I do not consider that Mr Bajwa is assisted by subparagraph 7B and, as he stated, it all boils to paragraph subparagraph 11. The rule makes it clear that the examples of other aggravating circumstances are simply examples because it uses the term "such as". I consider that on the evidence before the Entry Clearance Officer and before the Upper Tribunal, both were entitled to conclude as they did notwithstanding the absence of deception in the present application. The course of conduct over the years in which Mrs Kaur was in this country without status and the use of another sponsor to obtain clearance, together with the way the appeal against the 2005 refusal was conducted, entitled the to conclude that the applicant had previously contrived in a significant way to frustrate the intention of the rules. The fact that he had used deception, even if not in the current application for entry clearance, and that the number of entries into the UK and in particular the way the appeal against the 2005 decision was conducted suffice to qualify as aggravating circumstances.

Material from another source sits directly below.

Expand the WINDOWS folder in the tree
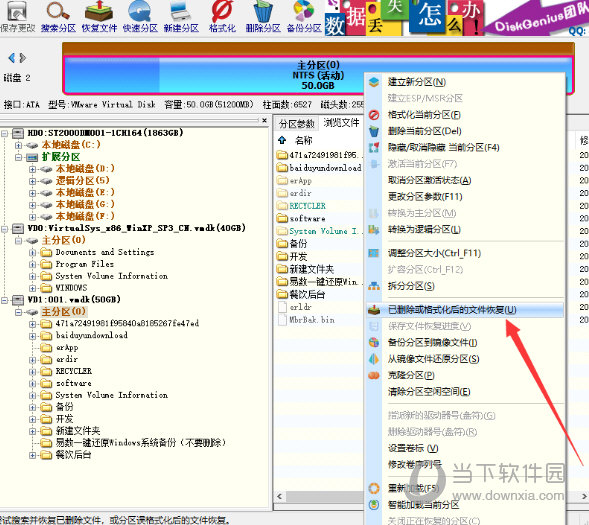589x525 pixels. click(33, 288)
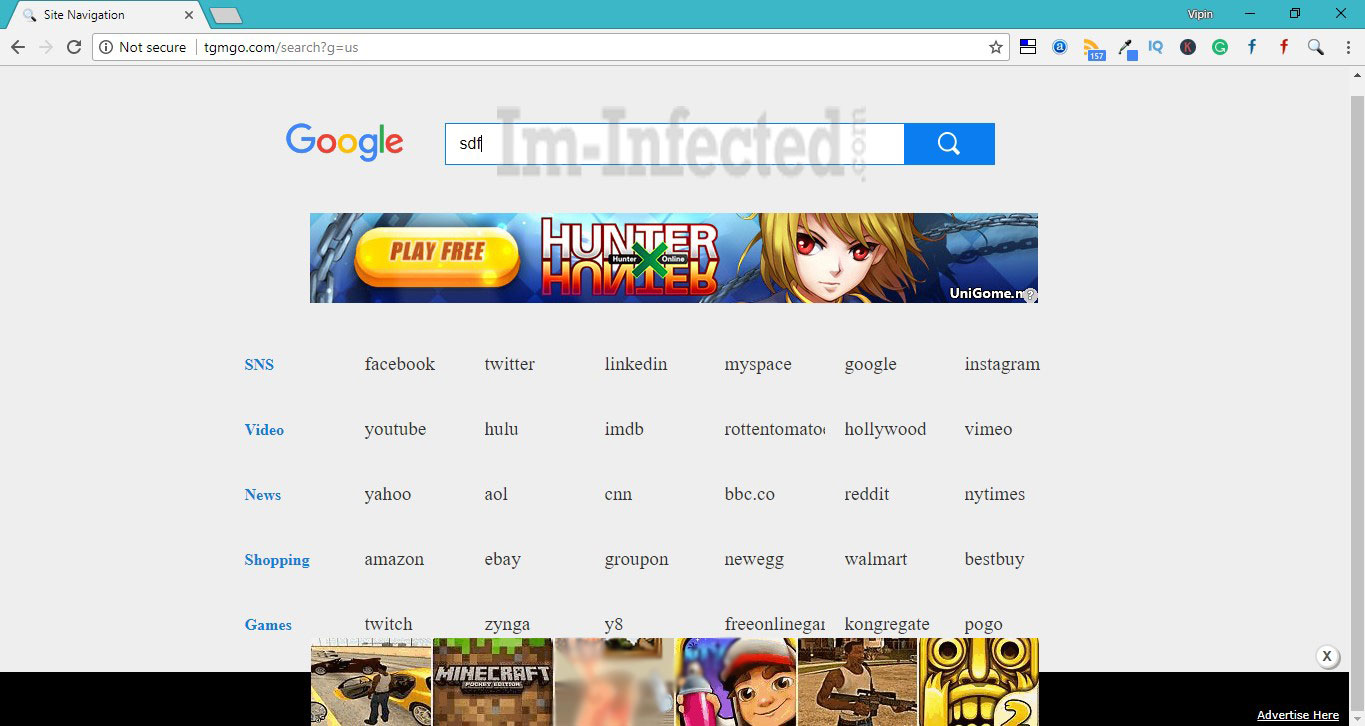Screen dimensions: 1365x726
Task: Click the Advertise Here link
Action: click(1297, 714)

Accordingly, the application on the basis of an error in the application of paragraph 320 does not, in my judgment, raise an arguable ground.
That leaves the Article 8 ground. Mr Bajwa is entitled to rely on the compliance with all other aspects of the rules, the fact that the applicant left voluntarily, that all his trips which were to see his wife, that there is a valid and subsisting marriage, that his three adult children are in this country. But while those are strong compassionate grounds, they were all taken into account by the Deputy Upper Tribunal Judge and it cannot be said that he erred in his approach to them.
As Aikens LJ said when he adjourned this matter to an oral hearing:
"If the [Upper Tribunal] was correct as a matter of law to decide the appeal on the basis of 'the traditional method of analysis, namely following the Razgar steps', then it cannot be faulted."
For those reasons notwithstanding the clear and helpful submissions by Mr Bajwa this application is refused.